__What this task involves__
Provide an exact transcription of all the records.

[Start of section]

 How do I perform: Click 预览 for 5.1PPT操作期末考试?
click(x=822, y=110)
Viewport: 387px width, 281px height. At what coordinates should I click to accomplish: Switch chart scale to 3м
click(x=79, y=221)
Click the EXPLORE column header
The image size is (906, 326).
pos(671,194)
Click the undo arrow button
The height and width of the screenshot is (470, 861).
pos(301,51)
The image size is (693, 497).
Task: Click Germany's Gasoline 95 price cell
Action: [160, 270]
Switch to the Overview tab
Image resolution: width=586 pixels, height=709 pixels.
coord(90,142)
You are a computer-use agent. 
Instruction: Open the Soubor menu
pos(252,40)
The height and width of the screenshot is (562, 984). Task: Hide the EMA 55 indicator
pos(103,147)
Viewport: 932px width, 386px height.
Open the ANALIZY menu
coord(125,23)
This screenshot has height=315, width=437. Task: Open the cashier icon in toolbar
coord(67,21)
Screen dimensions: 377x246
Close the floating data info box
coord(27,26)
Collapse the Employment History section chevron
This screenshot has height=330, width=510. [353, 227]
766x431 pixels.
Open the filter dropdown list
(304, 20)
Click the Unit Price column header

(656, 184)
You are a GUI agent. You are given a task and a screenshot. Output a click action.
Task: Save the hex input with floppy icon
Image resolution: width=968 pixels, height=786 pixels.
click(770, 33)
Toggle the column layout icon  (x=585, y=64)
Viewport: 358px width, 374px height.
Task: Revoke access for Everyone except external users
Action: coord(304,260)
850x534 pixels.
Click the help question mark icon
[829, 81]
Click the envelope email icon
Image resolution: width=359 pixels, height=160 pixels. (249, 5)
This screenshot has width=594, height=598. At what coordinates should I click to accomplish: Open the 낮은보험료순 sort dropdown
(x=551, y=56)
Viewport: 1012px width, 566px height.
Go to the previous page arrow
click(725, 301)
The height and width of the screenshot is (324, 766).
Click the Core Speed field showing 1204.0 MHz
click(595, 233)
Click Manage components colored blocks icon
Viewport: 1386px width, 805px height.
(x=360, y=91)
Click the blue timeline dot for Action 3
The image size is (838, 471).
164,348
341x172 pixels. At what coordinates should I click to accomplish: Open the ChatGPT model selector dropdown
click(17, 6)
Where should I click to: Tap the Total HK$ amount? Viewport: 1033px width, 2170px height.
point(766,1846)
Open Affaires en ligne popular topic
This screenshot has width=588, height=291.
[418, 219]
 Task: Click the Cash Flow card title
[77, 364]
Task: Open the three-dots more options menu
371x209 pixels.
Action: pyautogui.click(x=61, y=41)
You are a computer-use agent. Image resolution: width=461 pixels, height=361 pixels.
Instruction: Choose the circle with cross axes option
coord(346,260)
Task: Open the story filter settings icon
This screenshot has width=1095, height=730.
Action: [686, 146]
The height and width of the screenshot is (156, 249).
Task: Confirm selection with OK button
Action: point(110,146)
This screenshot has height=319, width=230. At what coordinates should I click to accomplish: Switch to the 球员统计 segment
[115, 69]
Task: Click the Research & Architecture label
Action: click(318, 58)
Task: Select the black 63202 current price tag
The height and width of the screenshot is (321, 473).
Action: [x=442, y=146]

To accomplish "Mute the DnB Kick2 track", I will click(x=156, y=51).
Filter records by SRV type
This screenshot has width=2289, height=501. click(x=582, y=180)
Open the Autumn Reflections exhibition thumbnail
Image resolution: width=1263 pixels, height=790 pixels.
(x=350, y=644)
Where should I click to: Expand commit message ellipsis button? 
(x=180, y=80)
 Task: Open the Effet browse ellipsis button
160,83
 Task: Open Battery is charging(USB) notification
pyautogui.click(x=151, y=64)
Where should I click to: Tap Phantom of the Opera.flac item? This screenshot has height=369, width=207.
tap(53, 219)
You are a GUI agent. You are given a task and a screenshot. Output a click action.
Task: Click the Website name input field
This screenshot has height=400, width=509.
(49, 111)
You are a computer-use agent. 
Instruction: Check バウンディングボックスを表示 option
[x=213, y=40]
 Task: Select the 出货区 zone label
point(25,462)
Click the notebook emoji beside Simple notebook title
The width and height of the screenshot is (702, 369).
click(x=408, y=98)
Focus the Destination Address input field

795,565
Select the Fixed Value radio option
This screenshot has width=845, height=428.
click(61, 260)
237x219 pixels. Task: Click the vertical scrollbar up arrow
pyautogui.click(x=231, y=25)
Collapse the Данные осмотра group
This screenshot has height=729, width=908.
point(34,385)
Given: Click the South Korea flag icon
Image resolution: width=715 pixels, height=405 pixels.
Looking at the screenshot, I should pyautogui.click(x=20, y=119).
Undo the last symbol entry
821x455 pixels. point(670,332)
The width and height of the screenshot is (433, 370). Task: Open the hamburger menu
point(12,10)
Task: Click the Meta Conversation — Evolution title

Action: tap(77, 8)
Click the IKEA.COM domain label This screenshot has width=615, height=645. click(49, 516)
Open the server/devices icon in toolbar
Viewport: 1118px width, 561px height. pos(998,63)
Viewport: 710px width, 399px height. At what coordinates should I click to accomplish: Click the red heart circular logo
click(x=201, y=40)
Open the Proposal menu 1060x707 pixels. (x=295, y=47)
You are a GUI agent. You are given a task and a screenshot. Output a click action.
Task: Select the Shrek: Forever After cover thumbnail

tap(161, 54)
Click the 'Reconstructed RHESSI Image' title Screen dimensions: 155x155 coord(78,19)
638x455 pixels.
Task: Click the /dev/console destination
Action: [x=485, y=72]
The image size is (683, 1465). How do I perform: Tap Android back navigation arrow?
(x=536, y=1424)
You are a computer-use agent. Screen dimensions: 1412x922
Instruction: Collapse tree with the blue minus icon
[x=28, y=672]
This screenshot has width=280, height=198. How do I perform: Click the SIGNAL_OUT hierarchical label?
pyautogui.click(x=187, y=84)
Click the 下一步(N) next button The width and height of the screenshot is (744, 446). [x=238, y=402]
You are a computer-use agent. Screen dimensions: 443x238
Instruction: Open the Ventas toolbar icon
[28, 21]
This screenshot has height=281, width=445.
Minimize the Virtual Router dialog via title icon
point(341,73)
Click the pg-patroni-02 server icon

[End of section]

__Exercise output__
 How do I perform: Click 预览 for 5.1PPT操作期末考试?
click(x=822, y=110)
Viewport: 387px width, 281px height. At what coordinates should I click to accomplish: Switch chart scale to 3м
click(x=79, y=221)
Click the EXPLORE column header
The image size is (906, 326).
pos(671,194)
Click the undo arrow button
The height and width of the screenshot is (470, 861).
pos(301,51)
The image size is (693, 497).
Task: Click Germany's Gasoline 95 price cell
Action: [160, 270]
Switch to the Overview tab
Image resolution: width=586 pixels, height=709 pixels.
coord(90,142)
You are a computer-use agent. 
Instruction: Open the Soubor menu
pos(252,40)
The height and width of the screenshot is (562, 984). Task: Hide the EMA 55 indicator
pos(103,147)
Viewport: 932px width, 386px height.
Open the ANALIZY menu
coord(125,23)
This screenshot has height=315, width=437. Task: Open the cashier icon in toolbar
coord(67,21)
Screen dimensions: 377x246
Close the floating data info box
coord(27,26)
Collapse the Employment History section chevron
This screenshot has height=330, width=510. [353, 227]
766x431 pixels.
Open the filter dropdown list
(304, 20)
Click the Unit Price column header

(656, 184)
You are a GUI agent. You are given a task and a screenshot. Output a click action.
Task: Save the hex input with floppy icon
Image resolution: width=968 pixels, height=786 pixels.
click(770, 33)
Toggle the column layout icon  (x=585, y=64)
Viewport: 358px width, 374px height.
Task: Revoke access for Everyone except external users
Action: coord(304,260)
850x534 pixels.
Click the help question mark icon
[829, 81]
Click the envelope email icon
Image resolution: width=359 pixels, height=160 pixels. (249, 5)
This screenshot has width=594, height=598. At what coordinates should I click to accomplish: Open the 낮은보험료순 sort dropdown
(x=551, y=56)
Viewport: 1012px width, 566px height.
Go to the previous page arrow
click(725, 301)
The height and width of the screenshot is (324, 766).
Click the Core Speed field showing 1204.0 MHz
click(595, 233)
Click Manage components colored blocks icon
Viewport: 1386px width, 805px height.
(x=360, y=91)
Click the blue timeline dot for Action 3
The image size is (838, 471).
164,348
341x172 pixels. At what coordinates should I click to accomplish: Open the ChatGPT model selector dropdown
click(17, 6)
Where should I click to: Tap the Total HK$ amount? Viewport: 1033px width, 2170px height.
point(766,1846)
Open Affaires en ligne popular topic
This screenshot has width=588, height=291.
[418, 219]
 Task: Click the Cash Flow card title
[77, 364]
Task: Open the three-dots more options menu
371x209 pixels.
Action: pyautogui.click(x=61, y=41)
You are a computer-use agent. Image resolution: width=461 pixels, height=361 pixels.
Instruction: Choose the circle with cross axes option
coord(346,260)
Task: Open the story filter settings icon
This screenshot has width=1095, height=730.
Action: [686, 146]
The height and width of the screenshot is (156, 249).
Task: Confirm selection with OK button
Action: point(110,146)
This screenshot has height=319, width=230. At what coordinates should I click to accomplish: Switch to the 球员统计 segment
[115, 69]
Task: Click the Research & Architecture label
Action: click(318, 58)
Task: Select the black 63202 current price tag
The height and width of the screenshot is (321, 473).
Action: [x=442, y=146]

To accomplish "Mute the DnB Kick2 track", I will click(x=156, y=51).
Filter records by SRV type
This screenshot has width=2289, height=501. click(x=582, y=180)
Open the Autumn Reflections exhibition thumbnail
Image resolution: width=1263 pixels, height=790 pixels.
(x=350, y=644)
Where should I click to: Expand commit message ellipsis button? 
(x=180, y=80)
 Task: Open the Effet browse ellipsis button
160,83
 Task: Open Battery is charging(USB) notification
pyautogui.click(x=151, y=64)
Where should I click to: Tap Phantom of the Opera.flac item? This screenshot has height=369, width=207.
tap(53, 219)
You are a GUI agent. You are given a task and a screenshot. Output a click action.
Task: Click the Website name input field
This screenshot has height=400, width=509.
(49, 111)
You are a computer-use agent. 
Instruction: Check バウンディングボックスを表示 option
[x=213, y=40]
 Task: Select the 出货区 zone label
point(25,462)
Click the notebook emoji beside Simple notebook title
The width and height of the screenshot is (702, 369).
click(x=408, y=98)
Focus the Destination Address input field

795,565
Select the Fixed Value radio option
This screenshot has width=845, height=428.
click(61, 260)
237x219 pixels. Task: Click the vertical scrollbar up arrow
pyautogui.click(x=231, y=25)
Collapse the Данные осмотра group
This screenshot has height=729, width=908.
point(34,385)
Given: Click the South Korea flag icon
Image resolution: width=715 pixels, height=405 pixels.
Looking at the screenshot, I should pyautogui.click(x=20, y=119).
Undo the last symbol entry
821x455 pixels. point(670,332)
The width and height of the screenshot is (433, 370). Task: Open the hamburger menu
point(12,10)
Task: Click the Meta Conversation — Evolution title

Action: tap(77, 8)
Click the IKEA.COM domain label This screenshot has width=615, height=645. click(49, 516)
Open the server/devices icon in toolbar
Viewport: 1118px width, 561px height. pos(998,63)
Viewport: 710px width, 399px height. At what coordinates should I click to accomplish: Click the red heart circular logo
click(x=201, y=40)
Open the Proposal menu 1060x707 pixels. (x=295, y=47)
You are a GUI agent. You are given a task and a screenshot. Output a click action.
Task: Select the Shrek: Forever After cover thumbnail

tap(161, 54)
Click the 'Reconstructed RHESSI Image' title Screen dimensions: 155x155 coord(78,19)
638x455 pixels.
Task: Click the /dev/console destination
Action: [x=485, y=72]
The image size is (683, 1465). How do I perform: Tap Android back navigation arrow?
(x=536, y=1424)
You are a computer-use agent. Screen dimensions: 1412x922
Instruction: Collapse tree with the blue minus icon
[x=28, y=672]
This screenshot has width=280, height=198. How do I perform: Click the SIGNAL_OUT hierarchical label?
pyautogui.click(x=187, y=84)
Click the 下一步(N) next button The width and height of the screenshot is (744, 446). [x=238, y=402]
You are a computer-use agent. Screen dimensions: 443x238
Instruction: Open the Ventas toolbar icon
[28, 21]
This screenshot has height=281, width=445.
Minimize the Virtual Router dialog via title icon
point(341,73)
Click the pg-patroni-02 server icon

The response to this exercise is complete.